Evlilik için ya da ilişki için tertemiz bir ön sayfa, harika ve mükemmel bir çocukluk, sağlıklı bir anne baba , mutlak bir güven ve olumlanmışlık hissi bekliyor olsaydık kimseye bunu tavsiye etmiyor olurduk diye düşünüyorum.
sen hikayeni biliyorsun, neyin neden olduğunu ve suçluyu da aslında; ve diyorsun da artık ezilen çocuk değilim babama cevaplarım hazır da diyorsun yanlış anlamıyorsam:).
Hayata dair karar alma noktasında kendi normalliğimi değerlendirdiğim her an şunu düşünüyorum: psikodinamikte lineer bir çizgide nevrotik-sınır-psikotik diye aşamlı bir skala vardır. Psikolojik sorunların bozulmuşlukların kaygıların skalası. Bu skalada iyi hal yoktur. En kötü-kötü- biraz kötü hal vardır:) herkes için bu skala düşünülünür. Yani bir insan en iyi ihtmalle nevrotiktir. Normal ve anormal sınırı belirsiz. Sağlık ve sağlıksız sınırı da öyle.
Sevgiline, eşine bir merhem ya da iyileştirici olarak bakmamanı öneriyorum. İyileşmeye ihtiyacın olabilir ama bunun sağlayıcısı o olmayacak, ona bu görevi yüklemediğin sürece de hiçbir şeyden korkmana gerek yok.
Tedirgin bir yaşamı yaşayamayız. Hepimiz biraz nevrotiğiz bu yalan değil. İnan bana.
Evlilik ya da daha doğrusu ilişki /birliktelik de doğalında bir süreç ise, doğmak gibi ölmek gibi annelik gibi, ergenlik gibi belki. O zaman bırak aksın.
Evlenmeden önce bile mükemmel olmayı beklemen de yine ailenin yarattığı bir tutum umarım fark ediyorsundur. Mükemmel olmayı beklersek hiçbir şey yapamadan ölürüz. Yaşa. Sana dualarla eşlik ediyor olacağım.
Rümeysa,
Ailen narsisistik kişişik bozukluğu olan kişilerden oluşmuş. Bu konuda özellikle ingilizce olarak çok kaynak var internette. Statü merakı, doyumsuzluk, empati eksikliği, mesela senin önünde seni kıracak şeyleri umursamadan konuşmaları, ve sana olan genel tutumları. Bu kişişik bozukluğu özellikle bizim toplumumuzda çok yaygın, toplumumuzun aile dinamikleri bu hastalığı körüklüyor. Bu yüzden bu insanlar günlük hayatta, dizilerde, normal insan olarak kabul görebiliyor ama, aslında bu insanlar çok sağlıksız.

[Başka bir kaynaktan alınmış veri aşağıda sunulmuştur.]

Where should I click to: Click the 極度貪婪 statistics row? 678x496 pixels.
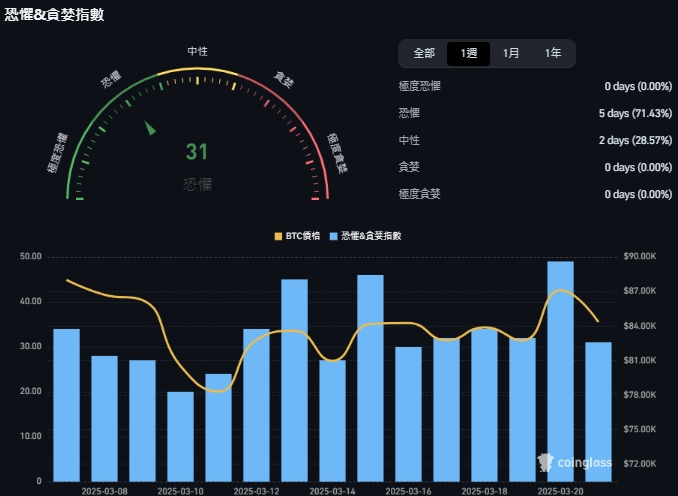tap(535, 194)
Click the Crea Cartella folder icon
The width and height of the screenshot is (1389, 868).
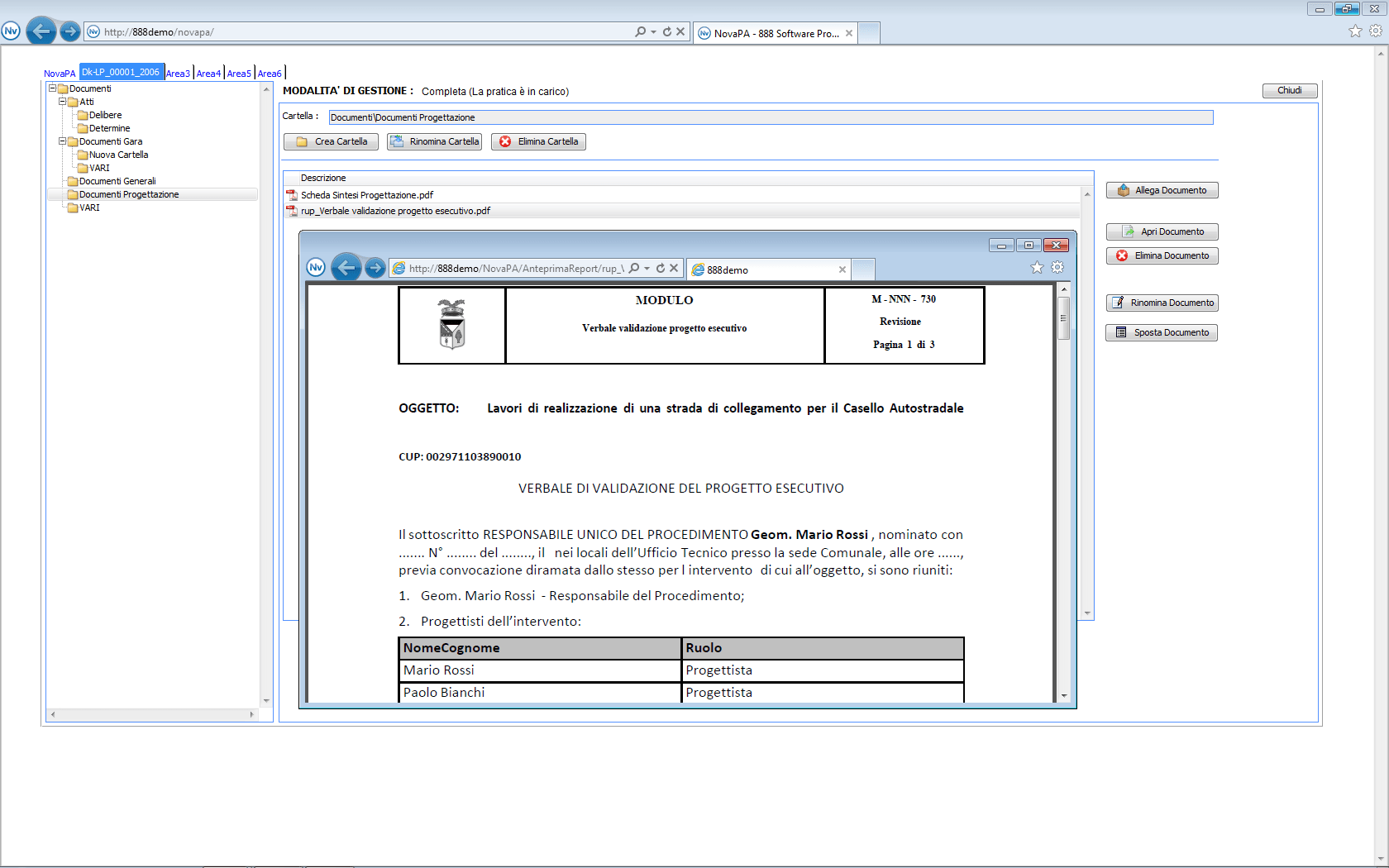(302, 141)
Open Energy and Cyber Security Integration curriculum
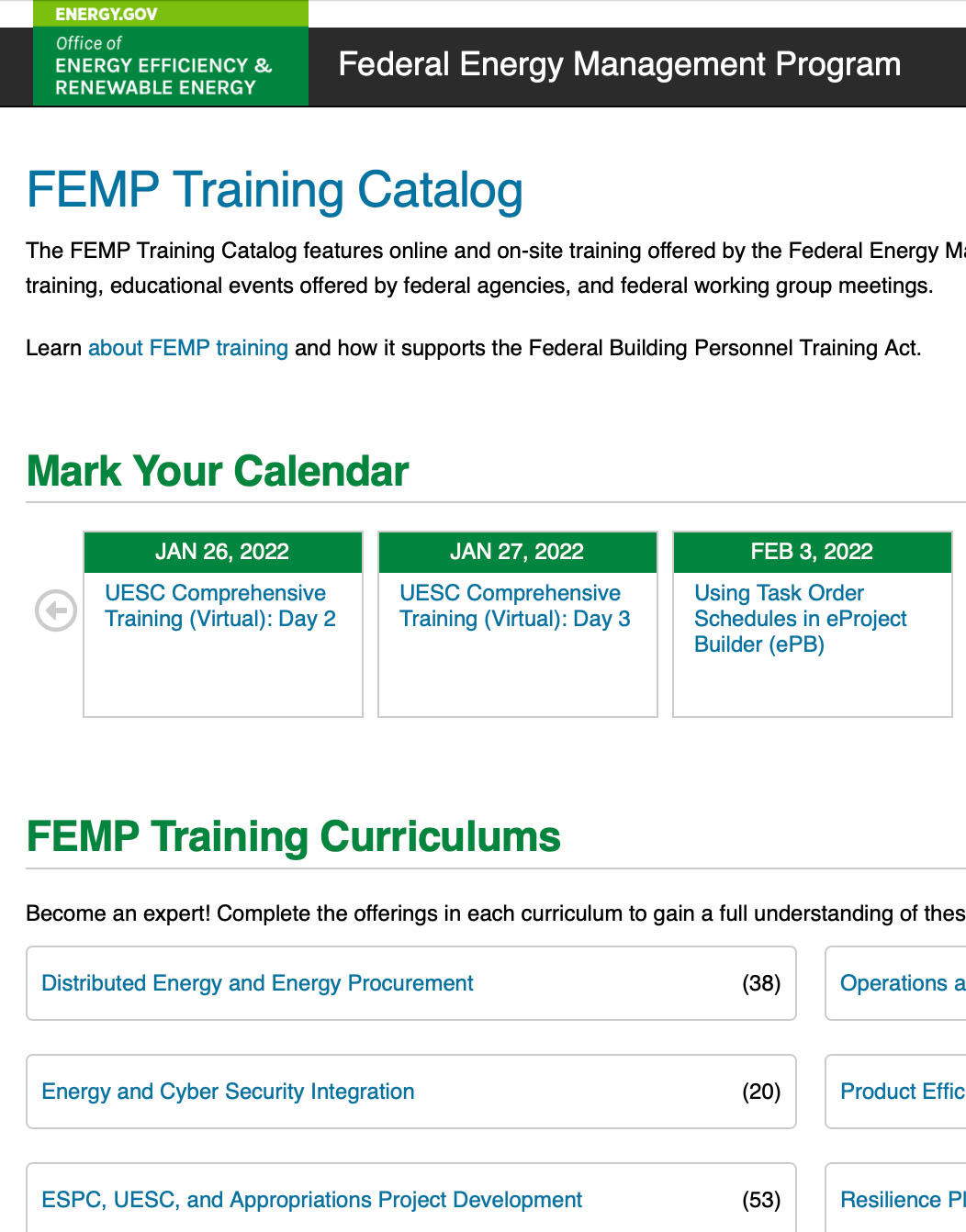 point(229,1092)
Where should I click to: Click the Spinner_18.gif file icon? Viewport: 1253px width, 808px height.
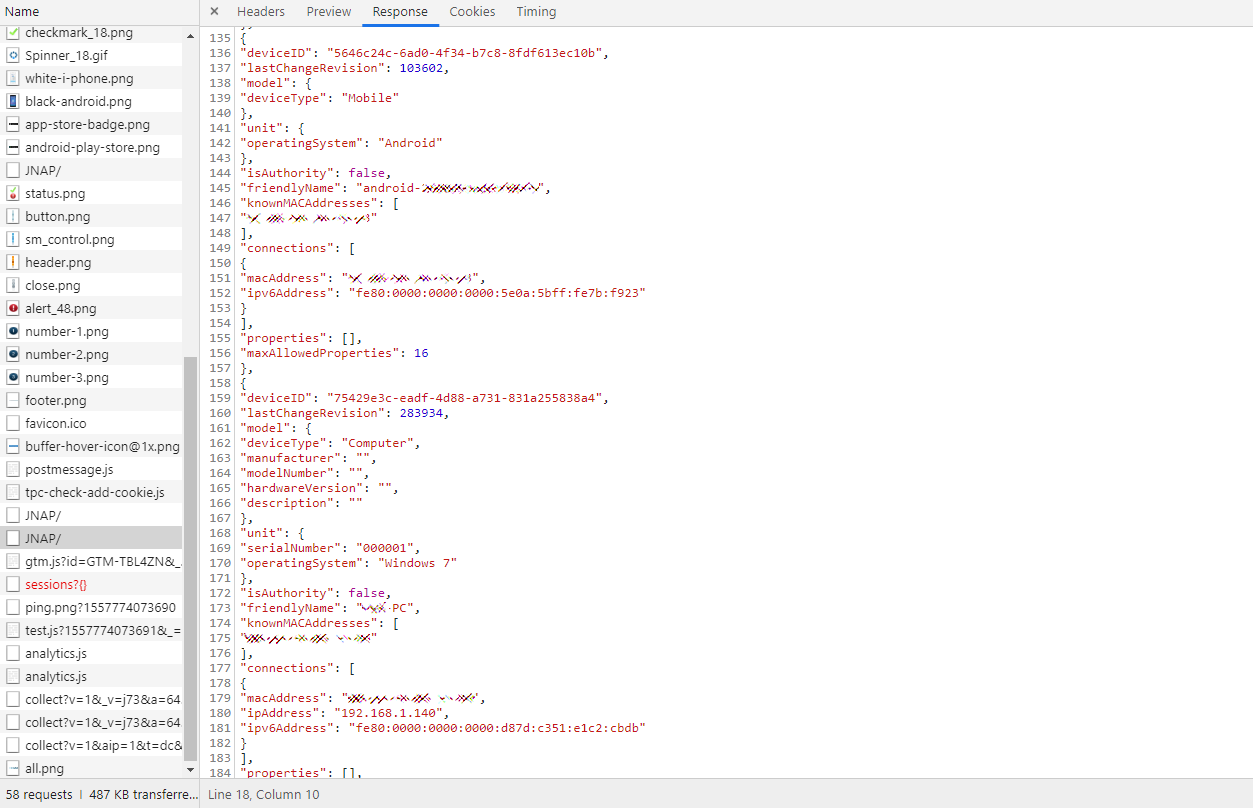coord(13,55)
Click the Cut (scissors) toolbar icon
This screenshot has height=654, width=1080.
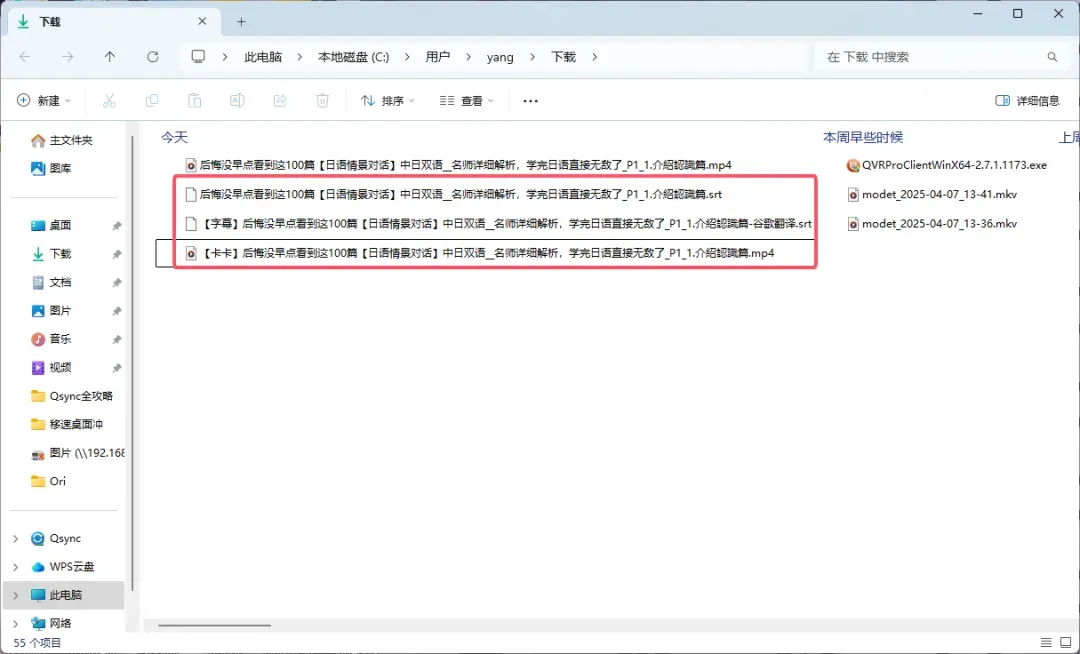[x=109, y=101]
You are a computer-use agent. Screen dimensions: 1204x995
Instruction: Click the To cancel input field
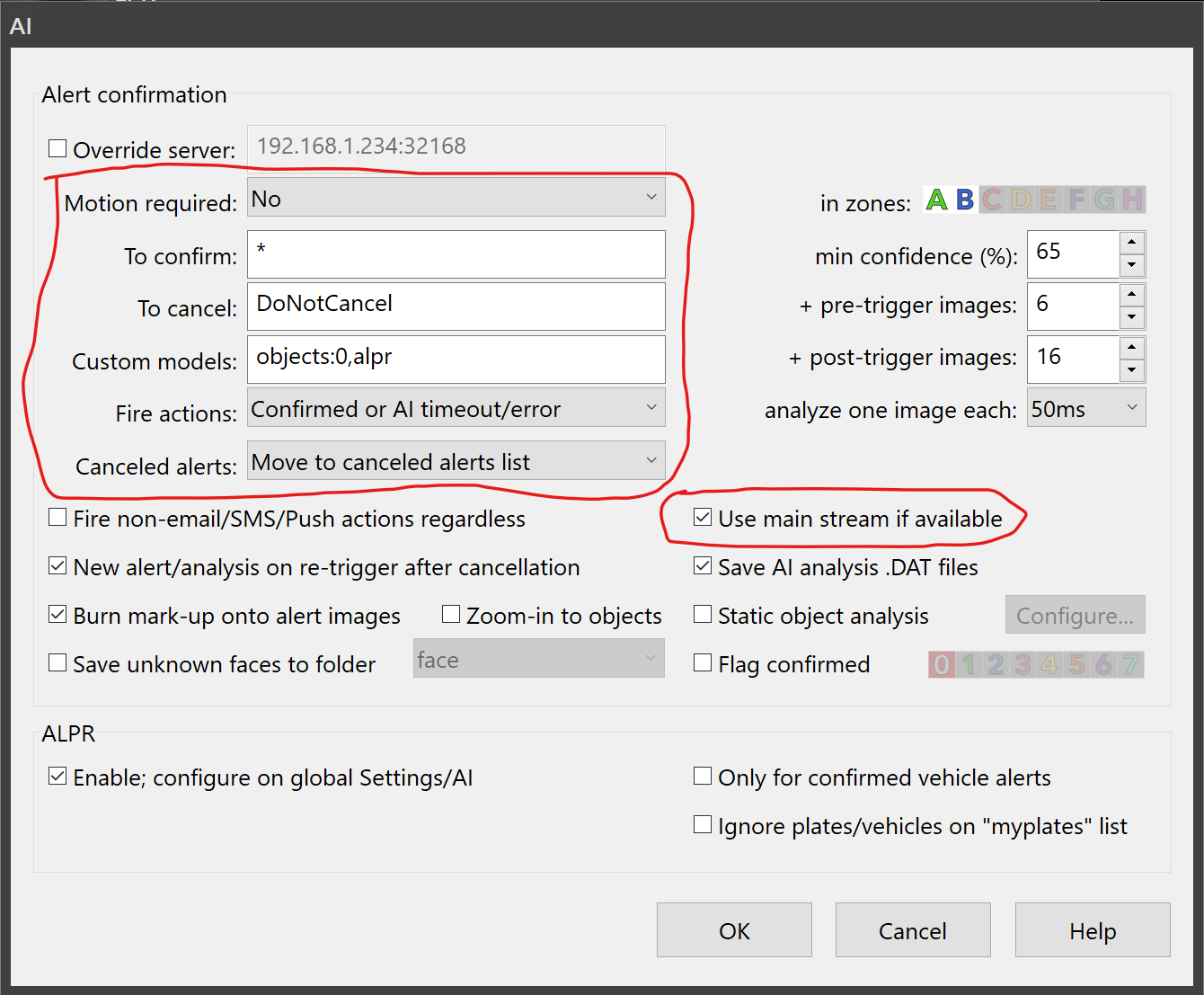456,306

Uçlarda düşünmeye yatkın bu kişiler, bazı çocuklarını altın-çocuk, bazılarını ise günah-keçisi olarak etiketliyorlar bir ömür boyu. Günah-keçisi olarak etiketlenmiş bir çocuk olarak, beni bu konuda en çok rahatlatan, okuduğum bir yazıda, günah-keçisi olarak etiketlenen çocukların aslında uzun vadede daha şanslı oldukları idi. Çünkü altın-çocuklar anne-babaları gibi birer narsist olarak yetişip, mutsuzluğa mahkum oluyorlar. Bak, sen onlar gibi değilsin, mükemmeliyetçi değilsin. Bu sağlıklı bir şey.
Ingilizce bir sitede narsist ebeveynlere maruz kalmış bir kadının yazdığı bir yazıda şöyle bir şey okumuştum: yazıyı yazan kişi hristiyan ve çok dindar; ailesi süreki onu dindeki anne-babaya itaat emri ile sıkıştırmaktadır. O da dini kaynakları araştırmış ve hristiyanlıktaki anne-babaya itaat konusunda eski kaynaklarda bir dip not olduğunu keşfetmiş: Çocuklar anne-babalarına itaat etsin, anne-babalar da çocuklarını sinirlendirmesin.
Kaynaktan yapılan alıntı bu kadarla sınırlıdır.